月刊
人事マネジメント
連載

6シグマ関連
基本用語

Work Out
「Work Outワークアウト」は、ジャック・ウェルチの「GE版6シグマ」をリードした組織的な問題解決プログラムである。
 ウェルチは81年から89年にかけて、経営トップの価値観を理解し、経営が掲げた方針、目標を実現するために、各部門の一員として、自らの行動や業務を自主的に革新する社員を重視した一方で、そうした路線に対応できない、「指示命令」でしか動かない社員、「チェック」と「管理」しかできない幹部社員を排除し、全体で10万人の社員を削減した。

 この「組織変革」に対して、コロンビア大学のカービー・ウオレン教授は、やや揶揄の意を込めて
 「ずいぶん大量の人員を整理(People Out)したね。さて、仕事の整理(Work Out)はいつになるのかね」と尋ねたというエピソードが伝えられている。
 
 ジャック・ウェルは、「Work Out」という概念を大いに気に入り、あらゆる現場の社員に対して、自分たちを取り巻く問題を解決するためにアイデアを出し、実行する権限と責任を与え、無駄な承認業務や効率の悪い、受け身的業務を止めさせるプログラムを展開した。

 このプログラムが、効率の悪い、意味のない仕事をワークアウト(解消)し、本来的にワークアウト(解決)すべき問題に取り組むという趣旨で「Work Outプログラム」と呼ばれるようになった。

TQC
 
日本企業の「TQC(Total Quality Control)」は、60年代、国際競争に打ち勝つための戦略的手法として導入された「品質管理活動」である。
 提唱者のファイゲンバウム氏は、「TQCとは、顧客に満足を与える品質の製品を経済的に生産するために、企業内のすべての部門が行う品質維持と改善への努力を総合的に調整するシステムである」として、全社の品質管理を総合的に調整する経営の責任を強調している。

 これに対して日本企業の「TQC」は、「品質管理への社員の主体的な取り組み」を重視しており、現実に「QCサークル」によるボトムアップ的な活動として発展し、80年代にはアメリカを凌駕し、世界トップの品質競争力を発揮するに至った。
 しかし、精密機械や乗用車、電子機器といった製品製造分野に限られ、日本企業の経営や各部門の業務課題の解決やプロセス改善には向かうことはなかった。

TQM 
 ところで、1990年代に入って、アメリカ産業界は奇跡的復活を遂げた。

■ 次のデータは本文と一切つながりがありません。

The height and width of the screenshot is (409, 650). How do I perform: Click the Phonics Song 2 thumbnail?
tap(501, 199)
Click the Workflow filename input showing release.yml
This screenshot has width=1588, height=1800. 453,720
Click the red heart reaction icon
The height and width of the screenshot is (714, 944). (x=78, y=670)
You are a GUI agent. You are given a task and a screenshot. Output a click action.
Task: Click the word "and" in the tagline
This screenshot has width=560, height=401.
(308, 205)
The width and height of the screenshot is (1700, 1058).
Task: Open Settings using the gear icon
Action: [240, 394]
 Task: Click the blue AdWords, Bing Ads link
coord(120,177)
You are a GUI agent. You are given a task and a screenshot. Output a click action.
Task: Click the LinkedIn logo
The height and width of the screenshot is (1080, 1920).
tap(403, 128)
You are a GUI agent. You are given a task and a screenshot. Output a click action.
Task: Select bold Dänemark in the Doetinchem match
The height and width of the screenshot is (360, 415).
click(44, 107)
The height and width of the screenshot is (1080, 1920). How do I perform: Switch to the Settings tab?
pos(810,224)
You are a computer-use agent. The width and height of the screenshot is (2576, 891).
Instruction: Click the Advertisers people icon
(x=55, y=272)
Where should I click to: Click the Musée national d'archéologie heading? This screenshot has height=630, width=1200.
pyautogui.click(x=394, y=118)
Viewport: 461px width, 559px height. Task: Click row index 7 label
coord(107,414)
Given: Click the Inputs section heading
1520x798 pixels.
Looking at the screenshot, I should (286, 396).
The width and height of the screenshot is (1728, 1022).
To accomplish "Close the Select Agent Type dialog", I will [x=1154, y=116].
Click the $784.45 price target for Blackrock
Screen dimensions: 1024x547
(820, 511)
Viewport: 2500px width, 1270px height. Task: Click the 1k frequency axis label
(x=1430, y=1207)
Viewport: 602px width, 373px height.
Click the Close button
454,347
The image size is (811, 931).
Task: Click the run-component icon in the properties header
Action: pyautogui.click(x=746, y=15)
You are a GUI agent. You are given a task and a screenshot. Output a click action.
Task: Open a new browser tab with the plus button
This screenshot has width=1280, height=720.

このアメリカ産業界の変貌は、「TQM(Total Quality Management)によるといわれている。「TQM」は「TQC」を発展させた「トップ主導型の経営・業務全体の品質管理活動」であり、「6シグマ」の「Work Wout」は、この延長線上にある。

6シグマ
 アメリカの「TQM」から「6シグマへ」の流れは、製造部門の「品質管理活動」を「経営の方針や目標の実現に向け、全部門が業務革新に取組む活動へ発展させたものである。「6シグマ」は、「日本企業のものづくりに勝つ」という考えのもと、従来型大企業を中心に暫時広がりを見せ、アメリカの「モノづくり復活」につながっていったのである。